Items from a dataset:
-*-*-
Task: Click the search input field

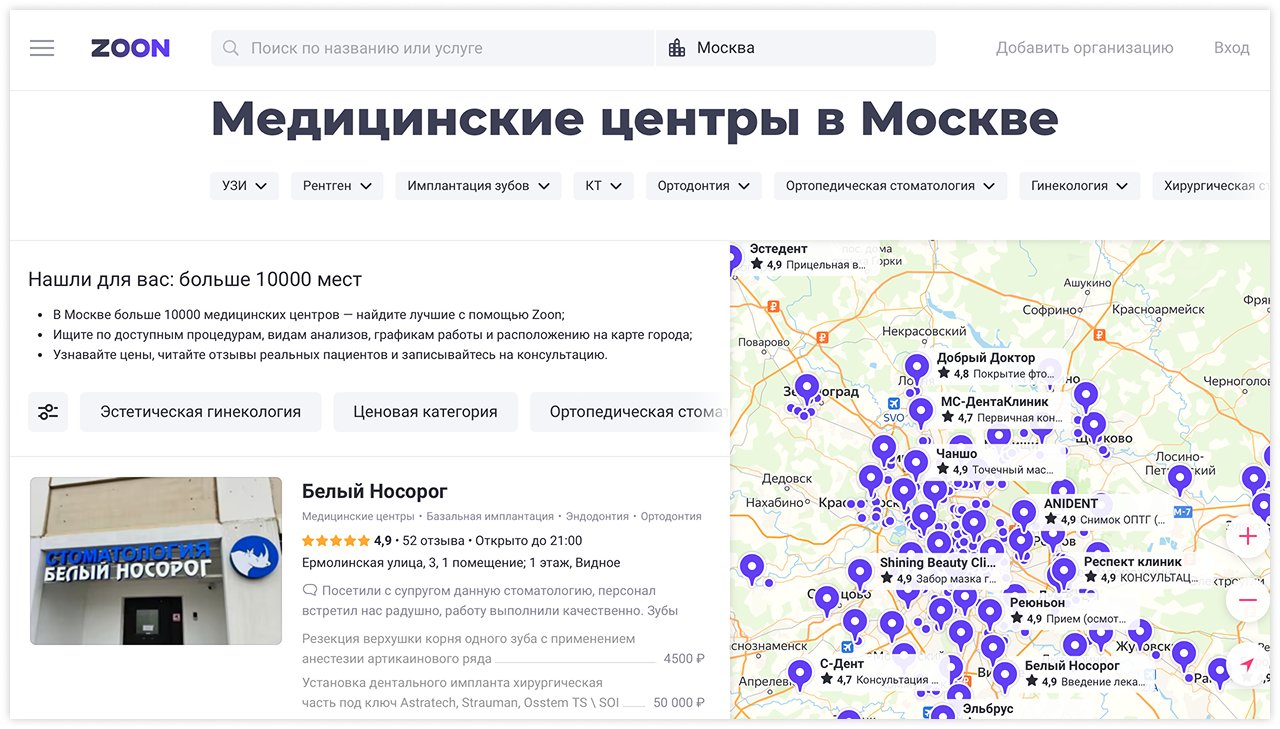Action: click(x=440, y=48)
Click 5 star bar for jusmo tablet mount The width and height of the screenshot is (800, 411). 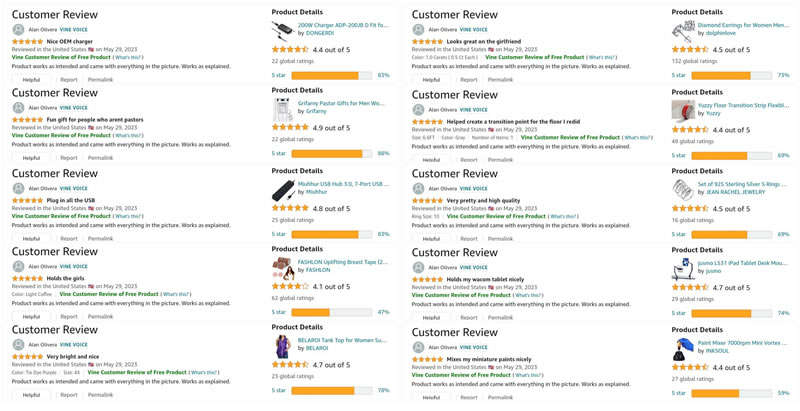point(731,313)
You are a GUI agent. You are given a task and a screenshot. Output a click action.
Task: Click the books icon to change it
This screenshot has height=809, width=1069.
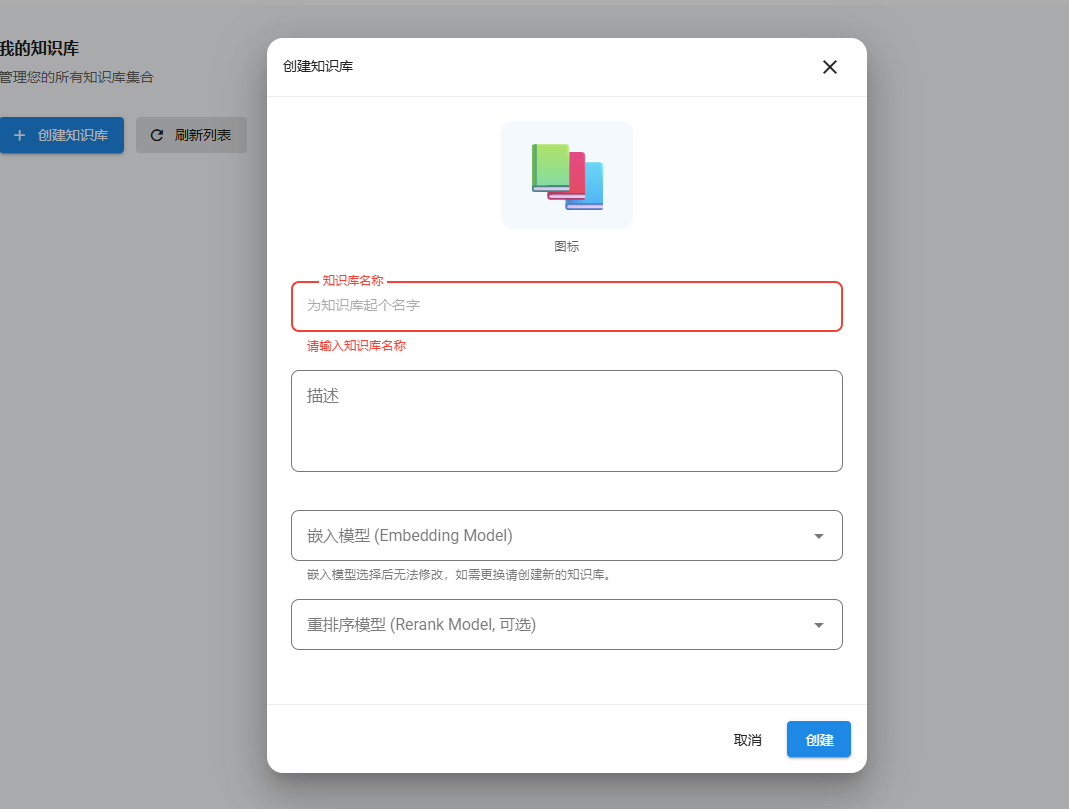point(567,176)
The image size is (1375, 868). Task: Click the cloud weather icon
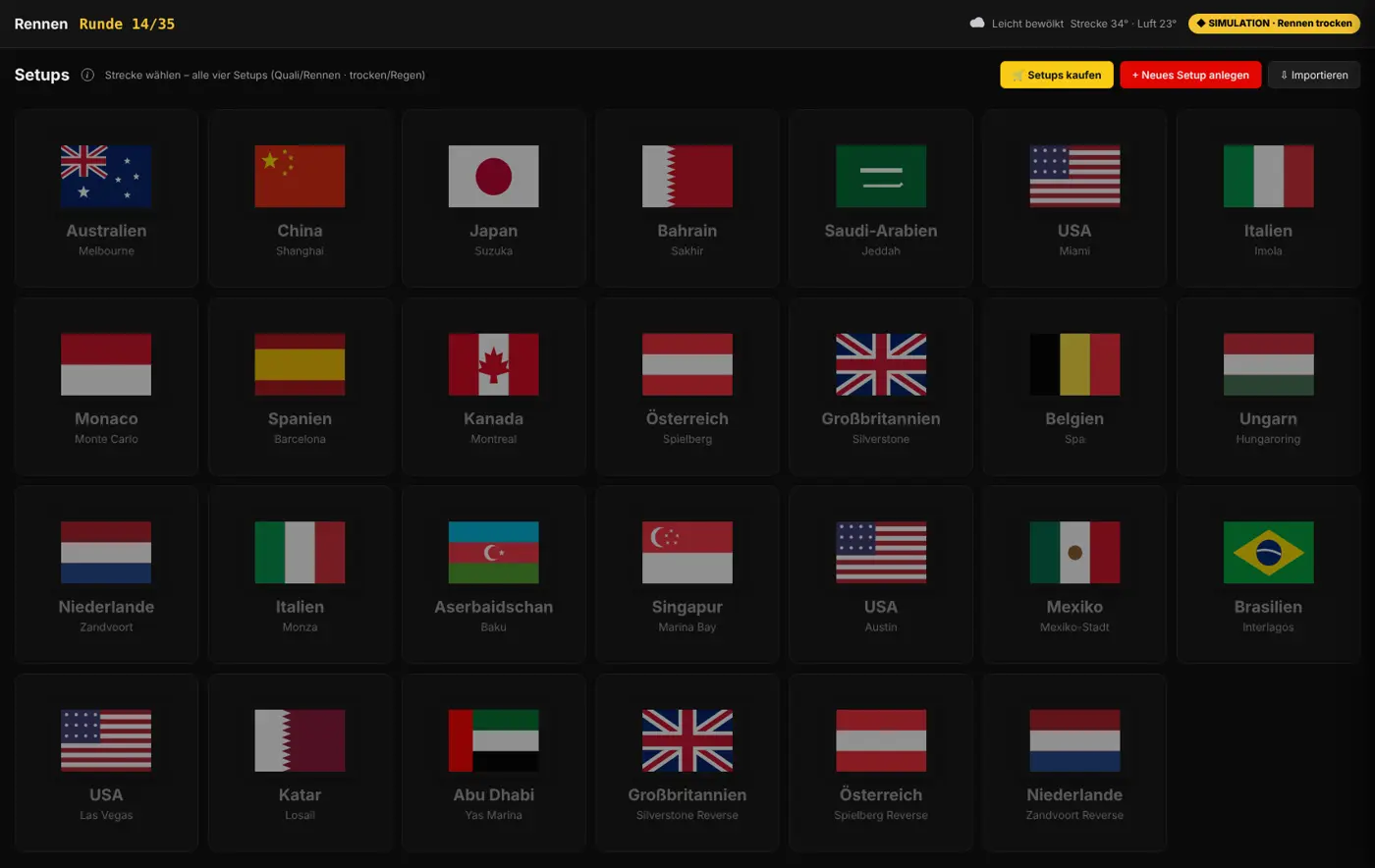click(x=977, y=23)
-*-*-
### [Instructions for the task]
Please set down only the lines from the one containing "Task: Click the books icon to change it" through the end of the entries, exactly as they stand, both ends included and with no pictures.

### [Completed task]
Task: Click the books icon to change it
This screenshot has height=809, width=1069.
point(567,176)
The image size is (1375, 868). Task: Click the cloud weather icon
click(x=977, y=23)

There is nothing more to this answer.